In der Krippe in Weilersbach wird es sehr eng. Schon heute gibt es sechs Anmeldungen mehr als Plätze vorhanden sind. Für 2021 wurden weitere elf Kinder angemeldet. Eine solche Entwicklung erwartete bereits der vergangene Gemeinderat. Schon vor etwa einem Jahr überlegte man einen Anbau an den nördlichen Trakt des Kindergartens. Dieser verzögert sich deutlich, weil noch nicht klar ist, wie Zuschüsse fließen, teilte Bürgermeister Marco Friepes (CSU) mit.

Wegen der Nachfrage hat er bereits mit der Fachberatung am Landratsamt Kontakt aufgenommen, in welchen Räumen eine Notkrippe für ein bis zwei Jahre eingerichtet werden könnte. Verworfen wurde der Pfarrsaal wegen seiner baulichen Form. Auch die beiden Ratssäle schieden aus. Zwar will die Gemeinde dort die Böden erneuern, aber die Sanitäreinrichtungen sind zu klein, um einen Wickelplatz einzurichten. Bleibt nur das St.-Anna-Haus im Eigentum der Kirchenstiftung. Sie ist wohl zu einer langfristigen Vermietung oder einen Verkauf an die Kommune bereit. Damit kann die Gemeinde leben, gibt es im Nachgang Nutzungsmöglichkeiten für andere Aktivität oder auch Wohnungen.

Geeignet ist das Obergeschoss. Es müsste allerdings wegen des Brandschutzes das Treppenhaus abgesondert und eine Fluchttreppe errichtet werden. Dies dürfte in der Größenordnung von 50 000 Euro liegen. Dagegen kommt laut Friepes die Miete eines Containers auf 70 000 Euro, dessen Kauf auf 150 000 Euro. "Heute erwarte ich nur ein Signal, dass wir dieses Konzept angehen können", beendete Friepes seinen Sachvortrag.
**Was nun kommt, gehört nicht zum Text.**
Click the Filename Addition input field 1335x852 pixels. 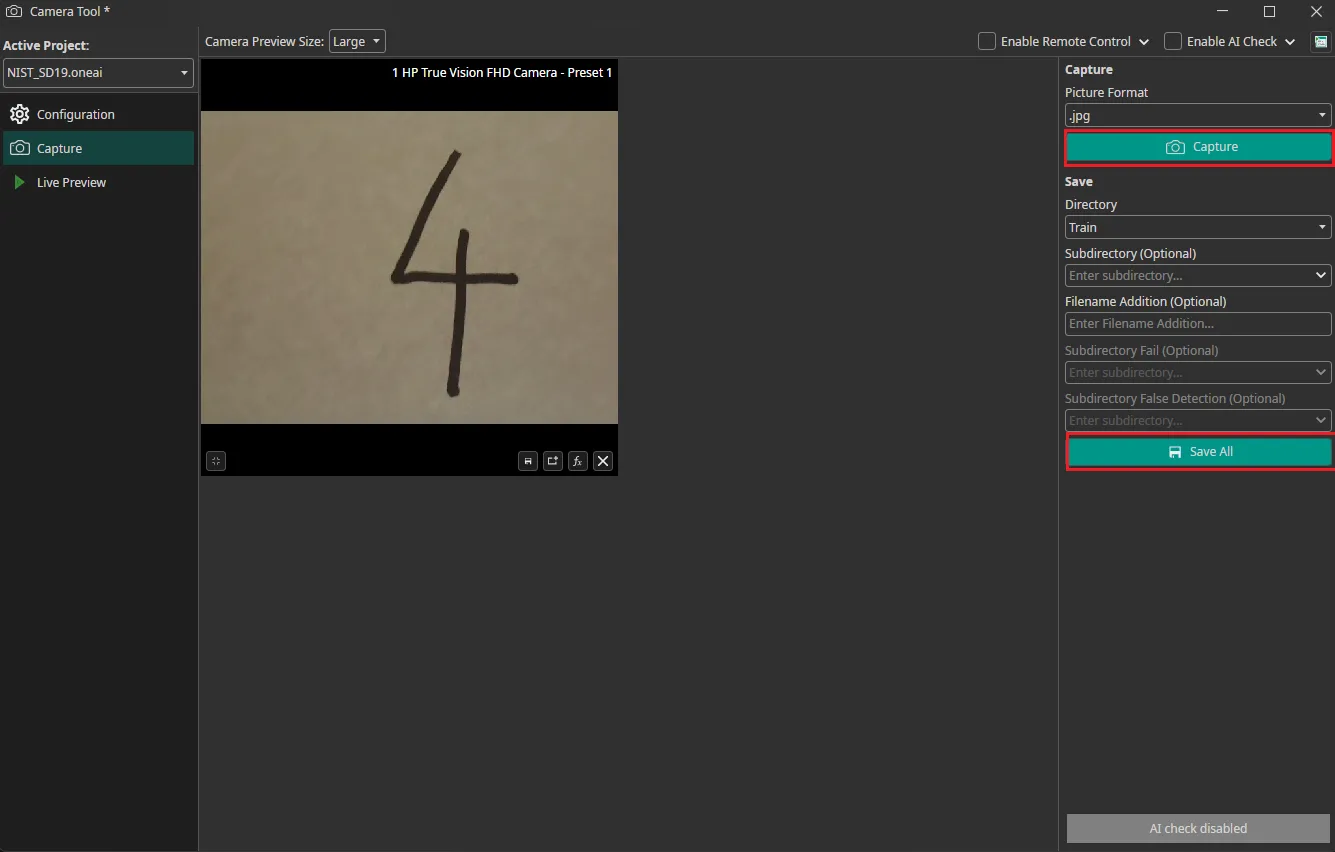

Ähnlich hoch ist der Zuspruch bei der Mittagsbetreuung: 33 der 65 Weilersbacher Grundschüler sind angemeldet; bisher waren es 27. Da die Zahl für drei Gruppen reicht, wird die Gemeinde eine zusätzliche Betreuungskraft (für zehn Wochenstunden) einstellen.

Urnen und Bestattungswald

Ebenfalls Impulscharakter hatte der Tagesordnungspunkt Urnengräber. Weilersbach hat auf dem kommunalen Teil des Friedhofs zwei Stelen für Urnen aufgestellt. Sie wurden gut angenommen. Da zudem in Reifenberg wegen des felsigen Geländes der Platz für Gräber knapp wird, soll eine Lösung für die Zukunft gefunden werden. Friepes nannte als Alternativen: eine weitere Stele, Urnenbestattungen in normalen Gräbern oder speziellen kleineren.

Es kämen auch Urnenröhren in Betracht, wie sie in Kirchehrenbach in einem Pflanzbeet angelegt wurden. Auf jeder liegt ein Findlingsstein mit einer Namentafel des Bestatteten. Norbert Sebald (BR) zeigte Bilder von der Anlage in Forchheim. Hermine Kemmerth (CSU) brachte auch noch den Gedanken eines Friedwalds/Baumbestattungen bei der Reifenberger Kapelle ins Gespräch. Diese Idee will man mit dem Förster besprechen. Im Herbst, so hofft man, kann sich der Rat Gestaltungen von Urnenbestattungsbereichen auswärts anschauen.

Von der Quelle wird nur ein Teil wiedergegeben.